Going to ask again about HealWell - they are on an acquisition tear and seem to be very AI-focused. Has…
Readers Write: How AI and Blockchain Can Combine to Benefit Population Health
How AI and Blockchain Can Combine to Benefit Population Health
By David Campbell
David Campbell is senior developer for Macadamian of Gatineau, Quebec.
The adoption of artificial intelligence (AI) continues to gain momentum as we see how it can augment a healthcare system’s effectiveness. Similarly, blockchain’s potential is very appealing to the healthcare industry for helping to solve the interoperability challenge.
While they have each individually demonstrated their potential to impact the industry, combined together they could greatly benefit population health and transform healthcare.

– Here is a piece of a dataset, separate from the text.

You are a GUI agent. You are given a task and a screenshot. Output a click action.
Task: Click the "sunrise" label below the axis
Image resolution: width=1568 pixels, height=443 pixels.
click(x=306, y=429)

It seems inevitable that AI will revolutionize healthcare. The potential of AI is massive and our responsibility is to harness its power to maximize its benefits. For instance, how useful would it be for a doctor to compile a list of conditions to which their patient is susceptible to based upon their medical records and cross-referenced with general medical trends? AI can make this happen.
However, before AI can play a full role in healthcare, data collection, transportation, and storage present some complex privacy, integrity, and availability challenges that must be addressed.
Finding data sources is another major hurdle, but with the advent of consumer Internet of Things (IoT) devices, raw data is increasingly available. AI algorithms can use anonymized data from these devices to show general population health trends, but the challenge is mining the huge amount of raw data for useful information with a finite amount of computing power.
Enter blockchain.
Healthcare blockchain represents another source of medical data. The prevalence of these blockchains in the medical domain is increasing because they store transactions in a network of distributed servers, which offers a high degree of availability. This adds protection against network outages and hardware failure. Also, the format of the transactions makes it almost impossible to tamper with the data. Data integrity and accountability are paramount to any healthcare solution.
While the quantity of data does not approach the amount of raw data that can be collected by medical devices, the data received by a medical blockchain is richer.
Using a blockchain solution in an electronic health record (EHR) system allows for the creation of transactions between entities such as patients and medical conditions. In this case, we can think of the diagnosis of a condition as a transaction between a patient and a known condition.
Not only can we store this information as a distributed immutable transaction in a patient record, we can also record the relationship. By updating a patient record using transactions between entities, a graph database can be constructed.
A graph database is a way of storing unstructured data and the relationships amongst the data. For example, if a physician prescribes a drug to a patient, the patient, the doctor, and the drug would be stored along with the relationships amongst the pieces of data. The relationship between the doctor and the patient would be regular doctor / patient or it could be specialist / patient. The relationship between the drug and the doctor would be prescriber.
The graph database can show latent variables, which is information hidden within the data. This can be taken a step further.
One example of a machine learning algorithm that uses graph database to extract and use latent variables is a Bayesian network. A Bayesian network is a graph database built on relationships of cause and effect.
The strength of a Bayesian network is its ability to determine probabilities. When applied to general population health data, it can help make powerful predictions and correlations between seemingly unrelated pieces of information.
For example, smoking has an elevated probability of causing lung cancer. AI can mine data surrounding this relationship from a general graph database using various algorithms. The resulting Bayesian network can be used as a model to predict diagnosis based on the medical history of a patient.
Think about the possibilities where healthcare organizations can leverage the power of these two technologies so that they can find the largest number of common connections such as: if a population is suffering from Condition X and the largest shared connection is prescription to Drug Y, it would be reasonable to investigate whether Drug Y has a side effect that causes or contributes to Condition X.
This only begins to scratch the surface. While there are many obstacles, the potential for AI and blockchain to combine forces is immense and could prove to transform healthcare as we know it.
This “article” is nonsense and brings down the quality of this website with unnecessary excitement regarding blockchains in healthcare. It is clear that in this particular case, the author has no idea what the merits of blockchain actually are in comparison to any other type of database. Sad.
I hope other readers don’t get mislead.